The American Bankers Association criticized a White House Council of Economic Advisers report for not addressing the risk that yield-paying stablecoins could draw deposits away from community banks. The ABA made the comments in the ABA Banking Journal, arguing the CEA examined a narrow scenario rather than the effects of rapid stablecoin adoption.
The CEA estimated that prohibiting yield on payment stablecoins would increase total bank lending by about $2.1 billion, roughly 0.02% of all loans. The report also estimated consumers would lose about $800 million a year in forgone returns if yield were banned.
The ABA rejected that framing and called for analysis of scenarios in which yield-bearing stablecoins scale quickly and attract retail deposits. The banking group said stablecoins backed by Treasury securities and offering competitive returns could pull cheap deposits from smaller banks, raising those banks’ funding costs and reducing their ability to lend to small businesses, farmers and homebuyers. The Treasury Department has previously estimated as much as $6.6 trillion in deposits could be at risk if private digital cash-like instruments scale widely.
“The CEA studied the wrong question,” the ABA wrote. “By focusing on the effects of a prohibition, the CEA paper risks creating a misleading sense of safety by avoiding the much more consequential scenario: yield-paying payment stablecoins scaling quickly.”
The dispute over stablecoin yield arrives as the Senate returns from recess with a narrow window to advance the Digital Asset Market CLARITY Act. Yield on payment stablecoins remains the main unresolved issue in the bill. Treasury Secretary Scott Bessent has urged passage, and officials at both the SEC and the CFTC have said their agencies are ready to implement the legislation if it becomes law.

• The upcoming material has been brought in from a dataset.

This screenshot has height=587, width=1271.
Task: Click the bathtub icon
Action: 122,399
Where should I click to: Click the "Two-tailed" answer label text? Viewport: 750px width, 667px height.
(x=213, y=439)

Senator Cynthia Lummis warned that if the Senate Banking Committee does not mark up the bill by late April, federal action on digital assets could be delayed for years and the legislation is unlikely to return before the November midterm elections. ABA and other banking representatives have urged that policymaking include models of deposit migration and long-term market dynamics rather than only near-term effects of a prohibition.